Format() and Str() return strings in ASCII encoding, not UTF8

John_McKernon · February 27, 2018, 3:15pm

I was surprised to discover that the Format and Str functions return strings encoded as US-ASCII, not UTF8. Is there a good reason for this?

For example:

Dim Astr as String
Dim Bstr as String

Astr=format(45,"#######")
Bstr=str(45)

Both Astr and Bstr are US-ASCII encoded.

I’m just curious why this is an exception to the default UTF8 encoding.

Christian_Schmitz · February 27, 2018, 3:27pm

Well, if there is no non ASCII character, why not mark it as ASCII?

Markus_Winter · February 27, 2018, 3:36pm

[code]Sub Action() Handles Action
Dim enc As TextEncoding

Dim s As String
MsgBox s.Encoding.internetName // US-ASCII

s = “Whatever”
MsgBox s.Encoding.internetName // UTF-8

s = Str( “Whatever” )
MsgBox s.Encoding.internetName // UTF-8

s = Format( 45, “####” )
MsgBox s.Encoding.internetName // US-ASCII
End Sub[/code]

Tim_Parnell · February 27, 2018, 3:37pm

But guys, he’s only asking why this is.
I’m curious too.

Markus_Winter · February 27, 2018, 3:40pm

Me too. Seems illogical.

Jason_Parsley · February 27, 2018, 4:34pm

ASCII is a subset of UTF-8. UTF-8 includes all of US-ASCII as the first 128 code points.
If you concatenate this with a string that uses code points that are not in the US-ASCII set you get a UTF-8 string:

Dim s As String 
s = Format( 45, "####" )
MsgBox s.Encoding.internetName // US-ASCII
s = s + &u255
MsgBox s.Encoding.internetName // UTF-8

Markus_Winter · February 27, 2018, 4:38pm

@Jason: that doesnt exactly answer the question

Emile_Schwarz · February 27, 2018, 4:42pm

One Byte instead of two ?

Jason_Parsley · February 27, 2018, 4:46pm

Because it literally doesnt matter at all that it is US-ASCII.

Tim_Parnell · February 27, 2018, 4:48pm

The curiosity I have is that the documentation states Strings default to UTF-8, so why does str() return one that’s ASCII?

Jason_Parsley · February 27, 2018, 4:49pm

UTF-8 is a variable length encoding and for code points up to 127 will use a single byte exactly the same as US-ASCII - that’s part of the definition of UTF-8.

Jason_Parsley · February 27, 2018, 5:00pm

The only difference is one says US-ASCII and one says UTF-8". The bytes are identical functionally - if you concatenate strings they do the right thing.

Kem_Tekinay · February 27, 2018, 5:06pm

That’s the beauty of UTF-8, that code points less than 128 are single-byte and the same as ASCII. That makes it much easier for programmers (like me) who used to think of strings as a sequence of single-bytes. Up to 127, they still are, and that’s why UTF-8 as the default encoding in Xojo was such a good choice.

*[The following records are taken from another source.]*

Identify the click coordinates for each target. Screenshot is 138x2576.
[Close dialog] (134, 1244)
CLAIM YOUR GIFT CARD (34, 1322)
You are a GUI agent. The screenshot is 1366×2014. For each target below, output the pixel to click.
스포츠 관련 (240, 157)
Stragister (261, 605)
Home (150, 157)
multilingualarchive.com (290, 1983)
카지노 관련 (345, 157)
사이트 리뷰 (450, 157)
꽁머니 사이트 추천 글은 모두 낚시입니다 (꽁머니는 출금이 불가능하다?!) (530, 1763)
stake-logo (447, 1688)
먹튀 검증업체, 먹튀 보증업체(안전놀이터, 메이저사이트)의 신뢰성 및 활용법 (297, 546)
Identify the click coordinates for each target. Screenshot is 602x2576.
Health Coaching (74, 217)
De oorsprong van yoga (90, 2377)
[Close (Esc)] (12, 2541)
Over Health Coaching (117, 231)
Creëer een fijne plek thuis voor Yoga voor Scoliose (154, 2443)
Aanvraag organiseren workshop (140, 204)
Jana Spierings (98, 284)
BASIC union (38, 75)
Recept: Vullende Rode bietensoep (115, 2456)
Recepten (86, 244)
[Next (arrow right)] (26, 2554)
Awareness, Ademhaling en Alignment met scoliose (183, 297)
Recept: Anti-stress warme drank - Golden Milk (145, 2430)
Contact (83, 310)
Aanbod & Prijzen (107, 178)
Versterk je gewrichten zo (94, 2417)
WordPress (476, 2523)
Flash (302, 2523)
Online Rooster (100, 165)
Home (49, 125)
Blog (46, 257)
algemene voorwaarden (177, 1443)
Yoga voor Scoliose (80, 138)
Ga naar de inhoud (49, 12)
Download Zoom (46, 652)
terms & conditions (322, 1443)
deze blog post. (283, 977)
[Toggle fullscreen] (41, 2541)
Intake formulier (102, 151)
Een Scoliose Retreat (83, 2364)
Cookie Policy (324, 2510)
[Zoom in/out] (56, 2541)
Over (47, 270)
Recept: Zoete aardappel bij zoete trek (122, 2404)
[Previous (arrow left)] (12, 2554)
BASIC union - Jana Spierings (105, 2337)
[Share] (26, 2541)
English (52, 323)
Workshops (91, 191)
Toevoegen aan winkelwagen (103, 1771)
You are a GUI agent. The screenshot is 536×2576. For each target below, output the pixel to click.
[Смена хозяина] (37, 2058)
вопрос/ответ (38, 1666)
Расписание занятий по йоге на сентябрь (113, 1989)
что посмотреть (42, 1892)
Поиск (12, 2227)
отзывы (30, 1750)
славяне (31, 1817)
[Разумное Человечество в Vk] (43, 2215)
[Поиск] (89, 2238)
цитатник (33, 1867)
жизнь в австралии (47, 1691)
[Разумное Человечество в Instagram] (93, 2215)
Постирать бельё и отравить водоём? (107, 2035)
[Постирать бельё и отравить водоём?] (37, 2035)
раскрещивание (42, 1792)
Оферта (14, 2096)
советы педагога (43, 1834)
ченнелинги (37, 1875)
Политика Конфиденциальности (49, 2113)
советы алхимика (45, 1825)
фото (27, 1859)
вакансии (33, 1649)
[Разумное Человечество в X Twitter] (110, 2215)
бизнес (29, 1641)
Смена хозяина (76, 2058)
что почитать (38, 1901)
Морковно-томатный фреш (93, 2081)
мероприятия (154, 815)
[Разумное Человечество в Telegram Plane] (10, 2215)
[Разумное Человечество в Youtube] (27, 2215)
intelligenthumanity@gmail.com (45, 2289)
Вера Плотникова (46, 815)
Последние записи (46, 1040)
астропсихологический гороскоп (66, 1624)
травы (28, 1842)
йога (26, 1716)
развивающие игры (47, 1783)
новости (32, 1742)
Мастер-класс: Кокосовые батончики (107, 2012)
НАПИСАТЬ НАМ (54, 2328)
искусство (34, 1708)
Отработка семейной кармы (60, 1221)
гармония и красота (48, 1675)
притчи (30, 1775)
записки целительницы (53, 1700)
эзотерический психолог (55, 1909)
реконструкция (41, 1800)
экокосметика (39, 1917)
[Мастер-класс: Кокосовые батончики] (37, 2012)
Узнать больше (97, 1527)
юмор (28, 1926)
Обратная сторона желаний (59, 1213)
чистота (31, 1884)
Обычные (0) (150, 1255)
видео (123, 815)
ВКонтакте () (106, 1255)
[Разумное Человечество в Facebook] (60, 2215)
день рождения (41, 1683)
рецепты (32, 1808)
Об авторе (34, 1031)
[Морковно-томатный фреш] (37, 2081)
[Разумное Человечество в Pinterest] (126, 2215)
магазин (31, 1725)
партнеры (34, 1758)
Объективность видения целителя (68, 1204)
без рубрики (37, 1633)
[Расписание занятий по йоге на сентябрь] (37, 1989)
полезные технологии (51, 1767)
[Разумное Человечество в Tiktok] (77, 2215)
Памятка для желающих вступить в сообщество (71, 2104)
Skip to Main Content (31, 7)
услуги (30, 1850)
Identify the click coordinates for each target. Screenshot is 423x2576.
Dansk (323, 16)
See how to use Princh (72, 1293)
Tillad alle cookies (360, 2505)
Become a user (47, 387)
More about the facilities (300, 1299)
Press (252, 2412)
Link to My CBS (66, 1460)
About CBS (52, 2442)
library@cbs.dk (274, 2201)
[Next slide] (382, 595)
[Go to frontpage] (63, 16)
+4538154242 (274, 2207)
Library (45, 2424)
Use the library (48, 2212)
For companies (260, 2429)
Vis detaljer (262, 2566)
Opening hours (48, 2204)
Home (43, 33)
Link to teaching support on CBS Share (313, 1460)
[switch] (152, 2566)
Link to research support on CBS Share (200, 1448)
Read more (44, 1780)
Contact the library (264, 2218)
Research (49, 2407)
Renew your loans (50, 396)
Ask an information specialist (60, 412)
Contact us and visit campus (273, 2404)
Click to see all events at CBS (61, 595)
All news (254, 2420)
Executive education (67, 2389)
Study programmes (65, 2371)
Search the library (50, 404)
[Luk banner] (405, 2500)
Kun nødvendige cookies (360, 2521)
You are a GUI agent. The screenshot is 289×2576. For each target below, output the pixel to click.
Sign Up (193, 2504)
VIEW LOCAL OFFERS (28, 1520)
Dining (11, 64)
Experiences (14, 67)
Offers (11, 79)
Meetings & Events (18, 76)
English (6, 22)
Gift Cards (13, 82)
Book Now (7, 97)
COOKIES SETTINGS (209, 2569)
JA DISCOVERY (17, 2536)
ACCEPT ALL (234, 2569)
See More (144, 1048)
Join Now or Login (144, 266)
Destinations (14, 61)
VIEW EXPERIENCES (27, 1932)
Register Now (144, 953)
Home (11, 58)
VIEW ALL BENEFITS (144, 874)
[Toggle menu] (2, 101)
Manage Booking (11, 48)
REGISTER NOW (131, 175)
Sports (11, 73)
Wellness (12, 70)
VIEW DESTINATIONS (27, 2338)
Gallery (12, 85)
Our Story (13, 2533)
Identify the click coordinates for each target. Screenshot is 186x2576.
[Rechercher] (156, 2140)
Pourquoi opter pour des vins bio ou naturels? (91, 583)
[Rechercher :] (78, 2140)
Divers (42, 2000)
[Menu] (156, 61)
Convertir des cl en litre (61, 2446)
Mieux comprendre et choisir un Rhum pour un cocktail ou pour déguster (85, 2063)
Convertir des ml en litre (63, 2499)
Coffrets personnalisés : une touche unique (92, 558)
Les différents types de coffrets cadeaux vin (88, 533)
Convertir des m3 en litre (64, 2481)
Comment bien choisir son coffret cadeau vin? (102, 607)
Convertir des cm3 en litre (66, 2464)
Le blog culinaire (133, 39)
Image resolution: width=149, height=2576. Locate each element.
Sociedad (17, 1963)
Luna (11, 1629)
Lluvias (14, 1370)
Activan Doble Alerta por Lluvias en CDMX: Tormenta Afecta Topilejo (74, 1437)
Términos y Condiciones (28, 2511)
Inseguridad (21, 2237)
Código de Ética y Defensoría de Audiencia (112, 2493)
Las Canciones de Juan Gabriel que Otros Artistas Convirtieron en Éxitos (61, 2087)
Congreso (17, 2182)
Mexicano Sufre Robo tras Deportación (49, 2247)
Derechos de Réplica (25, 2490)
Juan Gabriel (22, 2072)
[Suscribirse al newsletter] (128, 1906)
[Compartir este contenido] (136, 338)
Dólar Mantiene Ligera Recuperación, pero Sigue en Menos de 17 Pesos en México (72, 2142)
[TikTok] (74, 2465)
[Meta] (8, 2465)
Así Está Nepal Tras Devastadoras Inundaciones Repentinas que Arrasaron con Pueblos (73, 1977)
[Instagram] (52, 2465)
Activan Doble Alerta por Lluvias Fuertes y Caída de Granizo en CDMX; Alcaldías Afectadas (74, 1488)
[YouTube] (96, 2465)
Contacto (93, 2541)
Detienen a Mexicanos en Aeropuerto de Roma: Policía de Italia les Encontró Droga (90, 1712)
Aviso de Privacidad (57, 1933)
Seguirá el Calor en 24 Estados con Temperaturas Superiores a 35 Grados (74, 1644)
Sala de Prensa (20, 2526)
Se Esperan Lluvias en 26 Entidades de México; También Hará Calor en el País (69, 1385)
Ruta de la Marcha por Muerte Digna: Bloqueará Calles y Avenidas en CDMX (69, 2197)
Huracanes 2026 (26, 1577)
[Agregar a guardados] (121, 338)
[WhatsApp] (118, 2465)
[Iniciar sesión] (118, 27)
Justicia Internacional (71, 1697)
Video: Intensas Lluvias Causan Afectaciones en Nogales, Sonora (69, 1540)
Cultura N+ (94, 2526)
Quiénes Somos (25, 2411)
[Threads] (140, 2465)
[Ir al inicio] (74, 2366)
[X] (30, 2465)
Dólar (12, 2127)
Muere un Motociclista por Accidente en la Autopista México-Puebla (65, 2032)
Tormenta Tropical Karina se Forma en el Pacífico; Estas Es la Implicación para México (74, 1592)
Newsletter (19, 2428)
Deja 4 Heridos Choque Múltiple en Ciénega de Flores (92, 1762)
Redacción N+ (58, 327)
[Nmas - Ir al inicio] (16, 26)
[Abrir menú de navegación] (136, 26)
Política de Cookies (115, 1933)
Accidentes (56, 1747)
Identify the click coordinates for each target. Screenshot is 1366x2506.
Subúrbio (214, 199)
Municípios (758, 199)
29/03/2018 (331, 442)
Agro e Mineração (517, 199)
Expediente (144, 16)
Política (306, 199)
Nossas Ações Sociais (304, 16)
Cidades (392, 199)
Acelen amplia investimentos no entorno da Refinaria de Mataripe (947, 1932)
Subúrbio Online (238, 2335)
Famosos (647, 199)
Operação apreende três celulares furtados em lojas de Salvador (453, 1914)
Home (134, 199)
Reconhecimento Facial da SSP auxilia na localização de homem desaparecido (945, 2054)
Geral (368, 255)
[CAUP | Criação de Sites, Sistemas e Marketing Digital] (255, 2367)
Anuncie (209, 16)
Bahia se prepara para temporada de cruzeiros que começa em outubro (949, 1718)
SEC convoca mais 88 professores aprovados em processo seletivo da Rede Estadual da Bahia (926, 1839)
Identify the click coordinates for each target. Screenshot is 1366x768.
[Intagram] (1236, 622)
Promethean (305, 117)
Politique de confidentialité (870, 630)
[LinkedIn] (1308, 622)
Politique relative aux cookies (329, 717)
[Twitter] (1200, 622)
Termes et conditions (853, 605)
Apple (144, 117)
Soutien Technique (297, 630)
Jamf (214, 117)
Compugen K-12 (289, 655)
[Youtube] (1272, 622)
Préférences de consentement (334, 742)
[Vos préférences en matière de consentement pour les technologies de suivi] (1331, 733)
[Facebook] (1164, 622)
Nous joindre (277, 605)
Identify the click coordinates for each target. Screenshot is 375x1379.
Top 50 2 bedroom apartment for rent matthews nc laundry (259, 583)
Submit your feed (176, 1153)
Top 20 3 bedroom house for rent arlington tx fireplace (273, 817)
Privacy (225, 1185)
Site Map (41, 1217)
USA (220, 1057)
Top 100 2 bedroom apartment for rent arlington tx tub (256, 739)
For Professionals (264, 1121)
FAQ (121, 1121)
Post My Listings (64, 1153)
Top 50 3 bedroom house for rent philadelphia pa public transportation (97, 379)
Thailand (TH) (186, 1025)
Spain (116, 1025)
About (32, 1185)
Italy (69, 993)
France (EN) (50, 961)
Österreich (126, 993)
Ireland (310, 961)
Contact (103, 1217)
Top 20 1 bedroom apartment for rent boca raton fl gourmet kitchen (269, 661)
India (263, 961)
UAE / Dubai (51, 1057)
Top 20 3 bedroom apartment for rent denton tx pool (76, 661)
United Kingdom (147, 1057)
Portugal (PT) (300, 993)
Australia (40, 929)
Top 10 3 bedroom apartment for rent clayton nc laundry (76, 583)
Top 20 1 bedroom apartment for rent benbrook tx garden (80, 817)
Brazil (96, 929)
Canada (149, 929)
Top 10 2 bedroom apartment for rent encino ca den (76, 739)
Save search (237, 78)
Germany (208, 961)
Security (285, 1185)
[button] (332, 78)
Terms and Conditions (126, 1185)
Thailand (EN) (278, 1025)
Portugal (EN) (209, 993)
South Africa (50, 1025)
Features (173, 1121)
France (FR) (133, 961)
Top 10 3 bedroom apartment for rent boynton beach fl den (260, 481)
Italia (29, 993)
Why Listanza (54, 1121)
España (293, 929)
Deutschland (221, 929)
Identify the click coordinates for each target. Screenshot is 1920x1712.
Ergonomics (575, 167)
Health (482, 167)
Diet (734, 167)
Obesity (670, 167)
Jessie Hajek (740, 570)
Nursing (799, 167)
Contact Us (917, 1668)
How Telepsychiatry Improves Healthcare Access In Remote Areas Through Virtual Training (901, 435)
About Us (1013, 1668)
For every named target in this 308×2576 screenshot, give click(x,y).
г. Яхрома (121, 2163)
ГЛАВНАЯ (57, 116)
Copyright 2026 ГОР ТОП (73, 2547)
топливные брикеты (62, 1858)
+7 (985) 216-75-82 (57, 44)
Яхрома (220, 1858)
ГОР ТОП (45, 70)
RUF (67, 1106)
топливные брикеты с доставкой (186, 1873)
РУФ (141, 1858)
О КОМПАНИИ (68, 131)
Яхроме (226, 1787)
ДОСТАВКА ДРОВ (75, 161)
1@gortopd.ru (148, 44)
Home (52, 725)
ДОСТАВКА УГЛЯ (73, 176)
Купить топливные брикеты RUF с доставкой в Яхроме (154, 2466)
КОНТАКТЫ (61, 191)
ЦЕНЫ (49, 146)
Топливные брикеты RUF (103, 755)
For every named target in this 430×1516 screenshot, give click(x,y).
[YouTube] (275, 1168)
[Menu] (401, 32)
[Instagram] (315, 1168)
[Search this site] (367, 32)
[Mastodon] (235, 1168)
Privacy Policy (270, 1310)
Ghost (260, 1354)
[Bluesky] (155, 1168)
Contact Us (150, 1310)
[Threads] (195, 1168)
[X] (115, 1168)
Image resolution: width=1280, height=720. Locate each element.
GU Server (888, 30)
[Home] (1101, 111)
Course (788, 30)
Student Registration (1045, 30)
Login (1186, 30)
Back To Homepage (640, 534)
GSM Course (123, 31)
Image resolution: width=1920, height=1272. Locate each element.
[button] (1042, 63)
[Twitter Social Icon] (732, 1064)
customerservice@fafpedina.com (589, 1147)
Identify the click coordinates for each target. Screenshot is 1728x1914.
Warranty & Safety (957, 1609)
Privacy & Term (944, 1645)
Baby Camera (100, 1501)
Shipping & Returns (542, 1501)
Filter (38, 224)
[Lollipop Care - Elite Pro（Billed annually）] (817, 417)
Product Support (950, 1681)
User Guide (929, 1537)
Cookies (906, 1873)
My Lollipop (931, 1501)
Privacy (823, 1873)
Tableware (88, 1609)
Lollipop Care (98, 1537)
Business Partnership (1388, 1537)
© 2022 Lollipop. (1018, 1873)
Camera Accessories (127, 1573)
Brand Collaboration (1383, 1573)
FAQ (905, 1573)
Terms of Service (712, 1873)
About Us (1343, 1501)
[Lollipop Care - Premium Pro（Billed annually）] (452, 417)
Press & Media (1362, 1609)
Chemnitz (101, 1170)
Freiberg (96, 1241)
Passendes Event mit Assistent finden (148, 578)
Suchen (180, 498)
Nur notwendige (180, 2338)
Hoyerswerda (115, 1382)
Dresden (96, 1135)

Jeff_Tullin · February 27, 2018, 5:43pm

Not so fast.
I know of a couple of apps that expect a text file, and choke when they get a UTF8 file, because they expect an ANSI one.
They look the same in notepad, and dont have any double byte chars
But the actual file begins with a couple of bytes BEFORE the first letter which you cannot see by eye.
Off topic for the OPs question, but just to note… the same text ABCDEF in a UTF8 formatted file is not the same file as the ANSI version of the same. Single bytes or no

Jason_Parsley · February 27, 2018, 6:35pm

Those first few characters are known as a BOM and are not part of the UTF-8 data itself. Whatever software is creating these files is putting that in there and other software may use that to know how the data is written.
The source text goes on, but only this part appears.